### YOUR OBJECTIVE
Send every record back word for word.

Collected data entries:
---+---

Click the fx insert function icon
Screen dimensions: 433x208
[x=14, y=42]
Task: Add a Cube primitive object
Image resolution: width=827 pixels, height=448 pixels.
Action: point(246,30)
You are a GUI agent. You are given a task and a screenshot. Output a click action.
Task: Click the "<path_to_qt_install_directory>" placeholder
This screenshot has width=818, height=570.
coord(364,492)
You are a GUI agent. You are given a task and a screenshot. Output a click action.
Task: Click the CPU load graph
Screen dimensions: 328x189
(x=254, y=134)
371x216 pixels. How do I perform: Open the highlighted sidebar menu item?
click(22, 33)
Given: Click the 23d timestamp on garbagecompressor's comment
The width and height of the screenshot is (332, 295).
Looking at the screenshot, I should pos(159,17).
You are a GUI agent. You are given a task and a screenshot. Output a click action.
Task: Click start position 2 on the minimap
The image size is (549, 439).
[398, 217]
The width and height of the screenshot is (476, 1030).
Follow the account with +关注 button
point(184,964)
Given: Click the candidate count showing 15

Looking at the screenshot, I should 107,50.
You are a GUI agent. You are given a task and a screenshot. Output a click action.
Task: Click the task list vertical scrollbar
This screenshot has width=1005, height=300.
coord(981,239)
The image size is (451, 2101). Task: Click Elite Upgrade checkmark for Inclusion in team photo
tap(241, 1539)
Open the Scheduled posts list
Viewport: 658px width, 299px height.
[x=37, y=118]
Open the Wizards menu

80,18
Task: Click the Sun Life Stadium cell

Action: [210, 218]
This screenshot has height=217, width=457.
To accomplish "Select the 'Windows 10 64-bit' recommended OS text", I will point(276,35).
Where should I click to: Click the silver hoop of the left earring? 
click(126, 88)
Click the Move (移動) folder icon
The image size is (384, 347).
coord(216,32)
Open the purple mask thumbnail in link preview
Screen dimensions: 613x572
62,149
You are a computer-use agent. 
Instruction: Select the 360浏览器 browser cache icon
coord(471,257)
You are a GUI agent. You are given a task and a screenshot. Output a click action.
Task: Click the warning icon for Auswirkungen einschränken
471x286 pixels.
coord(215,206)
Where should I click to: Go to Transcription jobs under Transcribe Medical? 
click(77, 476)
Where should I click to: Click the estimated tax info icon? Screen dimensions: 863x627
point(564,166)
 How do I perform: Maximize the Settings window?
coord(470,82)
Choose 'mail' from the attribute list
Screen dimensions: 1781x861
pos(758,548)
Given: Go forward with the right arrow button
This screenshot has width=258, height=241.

---+---

### OUTPUT OF THE TASK
Click the fx insert function icon
Screen dimensions: 433x208
[x=14, y=42]
Task: Add a Cube primitive object
Image resolution: width=827 pixels, height=448 pixels.
Action: point(246,30)
You are a GUI agent. You are given a task and a screenshot. Output a click action.
Task: Click the "<path_to_qt_install_directory>" placeholder
This screenshot has width=818, height=570.
coord(364,492)
You are a GUI agent. You are given a task and a screenshot. Output a click action.
Task: Click the CPU load graph
Screen dimensions: 328x189
(x=254, y=134)
371x216 pixels. How do I perform: Open the highlighted sidebar menu item?
click(22, 33)
Given: Click the 23d timestamp on garbagecompressor's comment
The width and height of the screenshot is (332, 295).
Looking at the screenshot, I should pos(159,17).
You are a GUI agent. You are given a task and a screenshot. Output a click action.
Task: Click start position 2 on the minimap
The image size is (549, 439).
[398, 217]
The width and height of the screenshot is (476, 1030).
Follow the account with +关注 button
point(184,964)
Given: Click the candidate count showing 15

Looking at the screenshot, I should 107,50.
You are a GUI agent. You are given a task and a screenshot. Output a click action.
Task: Click the task list vertical scrollbar
This screenshot has width=1005, height=300.
coord(981,239)
The image size is (451, 2101). Task: Click Elite Upgrade checkmark for Inclusion in team photo
tap(241, 1539)
Open the Scheduled posts list
Viewport: 658px width, 299px height.
[x=37, y=118]
Open the Wizards menu

80,18
Task: Click the Sun Life Stadium cell

Action: [210, 218]
This screenshot has height=217, width=457.
To accomplish "Select the 'Windows 10 64-bit' recommended OS text", I will point(276,35).
Where should I click to: Click the silver hoop of the left earring? 
click(126, 88)
Click the Move (移動) folder icon
The image size is (384, 347).
coord(216,32)
Open the purple mask thumbnail in link preview
Screen dimensions: 613x572
62,149
You are a computer-use agent. 
Instruction: Select the 360浏览器 browser cache icon
coord(471,257)
You are a GUI agent. You are given a task and a screenshot. Output a click action.
Task: Click the warning icon for Auswirkungen einschränken
471x286 pixels.
coord(215,206)
Where should I click to: Go to Transcription jobs under Transcribe Medical? 
click(77, 476)
Where should I click to: Click the estimated tax info icon? Screen dimensions: 863x627
point(564,166)
 How do I perform: Maximize the Settings window?
coord(470,82)
Choose 'mail' from the attribute list
Screen dimensions: 1781x861
pos(758,548)
Given: Go forward with the right arrow button
This screenshot has width=258, height=241.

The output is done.